'''

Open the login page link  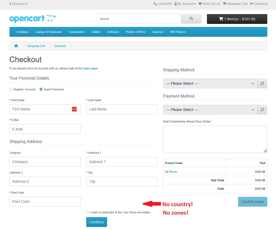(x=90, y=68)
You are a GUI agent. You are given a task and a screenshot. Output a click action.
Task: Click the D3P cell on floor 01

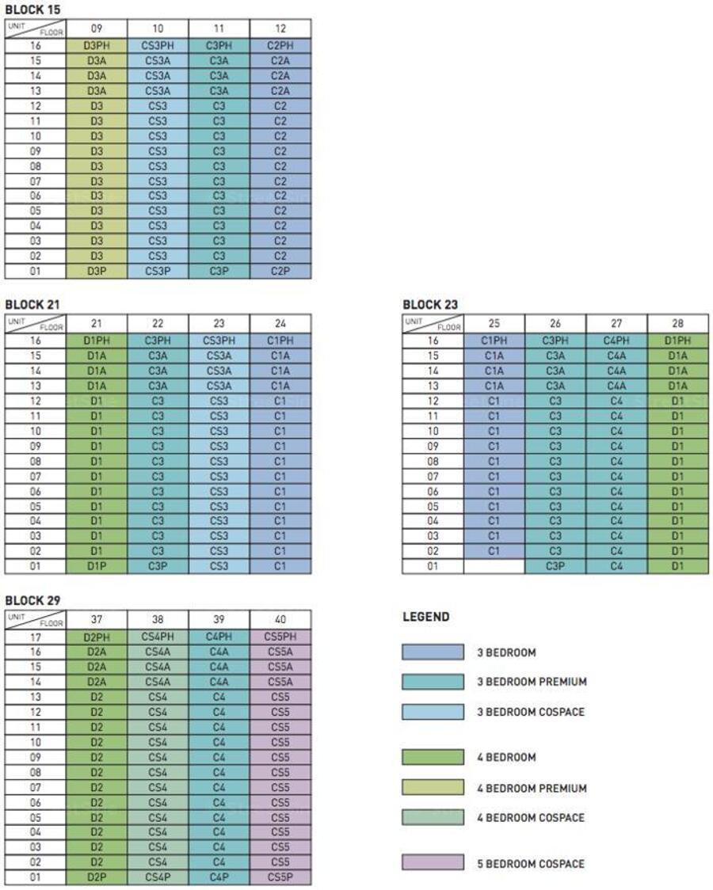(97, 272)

'''
'''

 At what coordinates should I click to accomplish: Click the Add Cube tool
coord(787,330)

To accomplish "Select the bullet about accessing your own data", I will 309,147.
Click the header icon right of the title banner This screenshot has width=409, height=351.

'''
'''

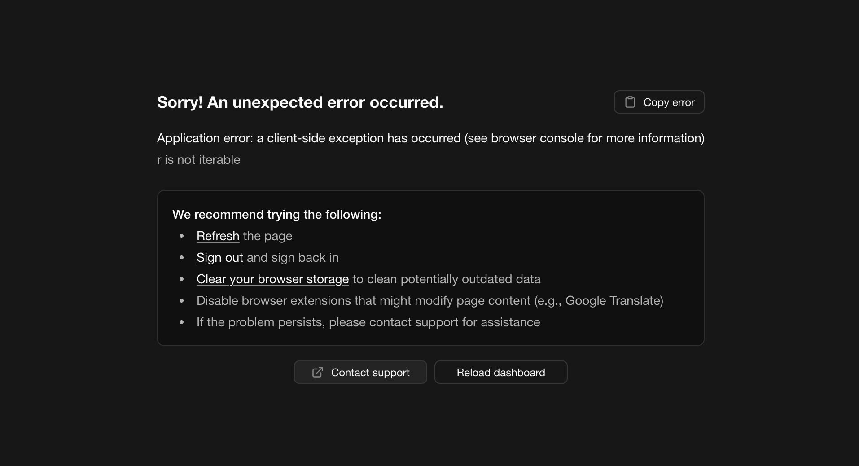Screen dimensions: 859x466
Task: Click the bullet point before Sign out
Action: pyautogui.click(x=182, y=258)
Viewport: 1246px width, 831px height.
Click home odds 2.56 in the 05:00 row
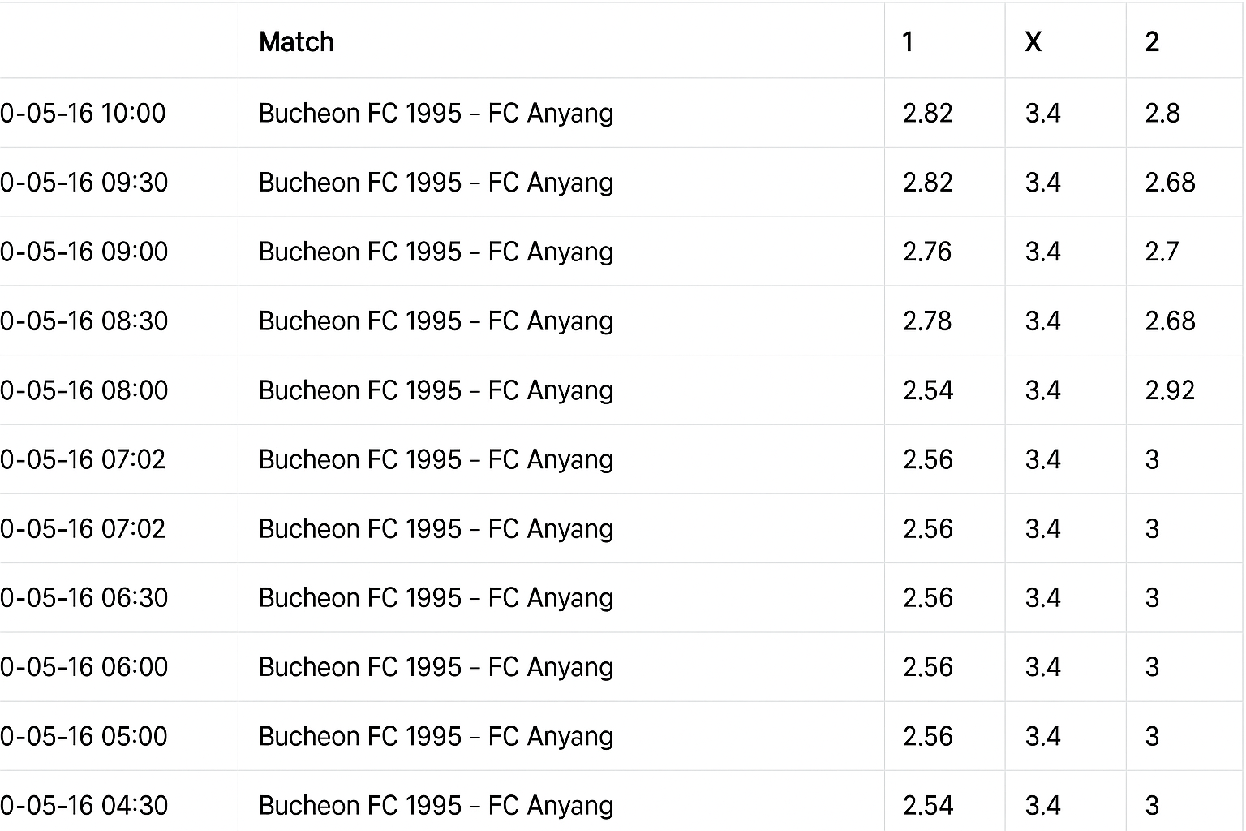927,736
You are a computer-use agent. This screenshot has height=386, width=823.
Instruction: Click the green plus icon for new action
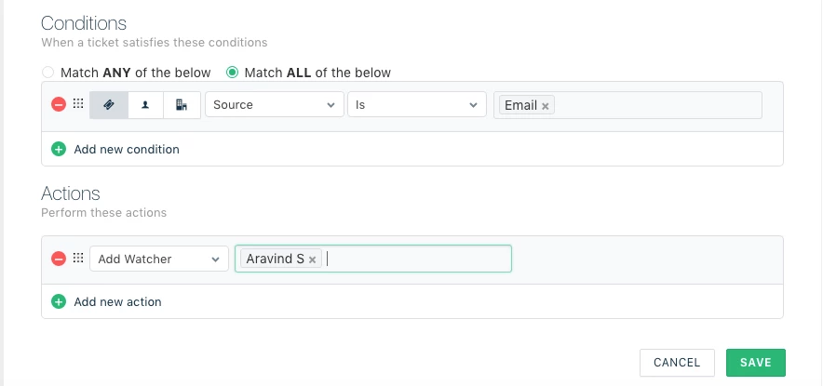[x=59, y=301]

'''

A single number is the whole answer: how many lines of the records contain the word "agent".

2